> [DATA TO PROCESS]
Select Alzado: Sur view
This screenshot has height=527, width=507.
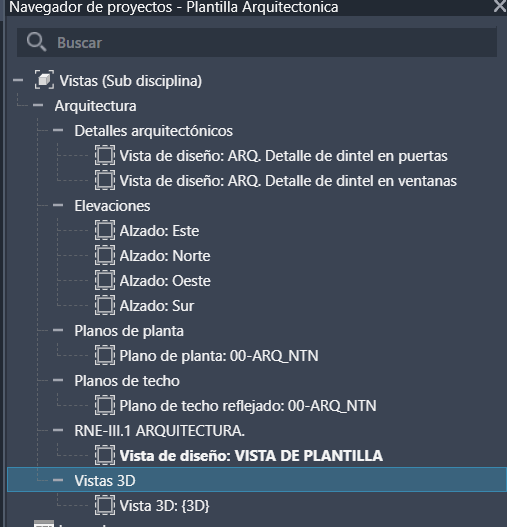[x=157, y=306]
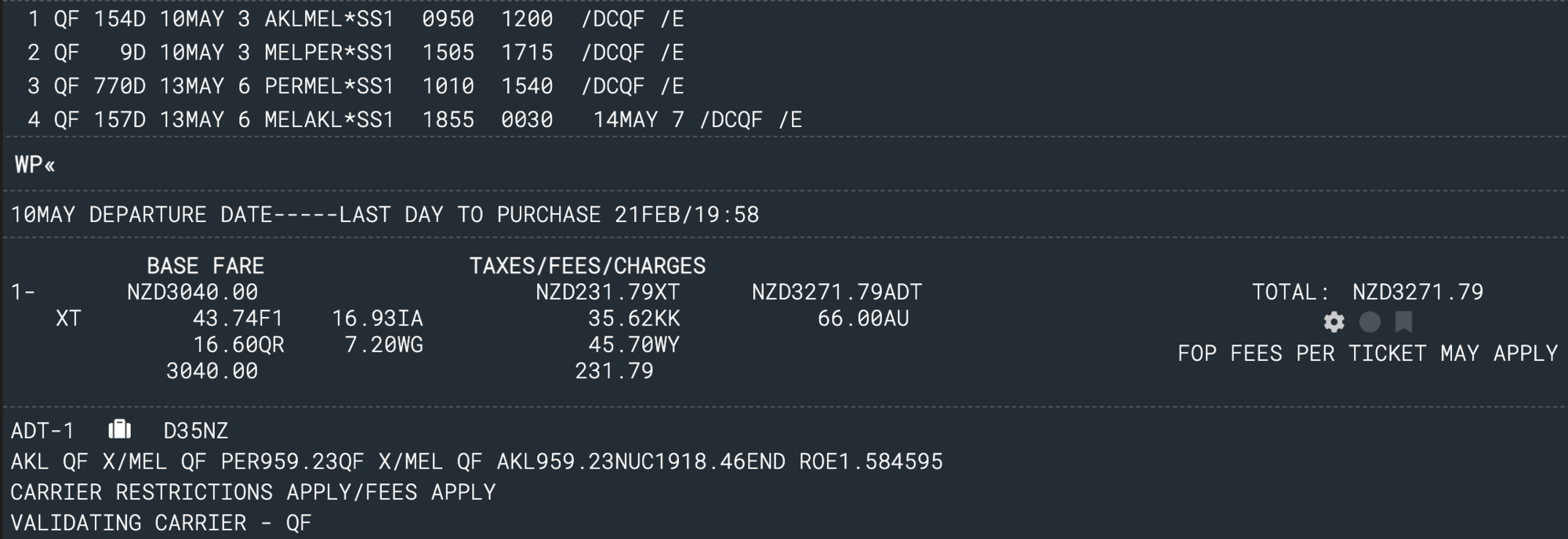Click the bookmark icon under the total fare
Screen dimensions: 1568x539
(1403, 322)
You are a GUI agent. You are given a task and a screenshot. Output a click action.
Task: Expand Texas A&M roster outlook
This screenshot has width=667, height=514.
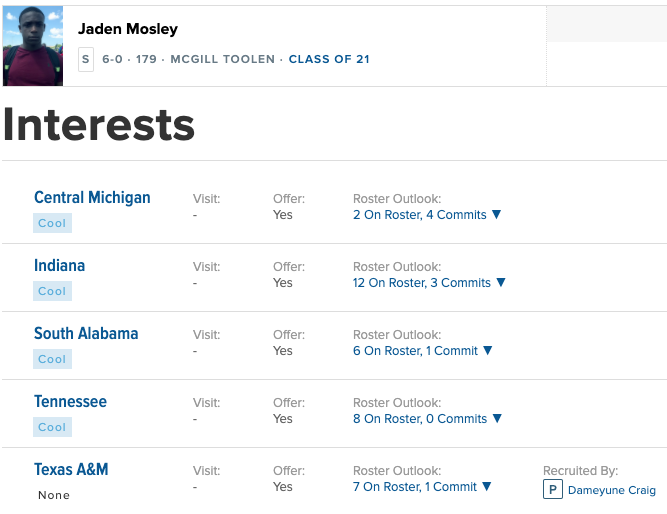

> [DIRECTION]
Please count the lines in the items above that contain the word "height", and reply with the number alone.

> [REPLY TO THE TASK]
2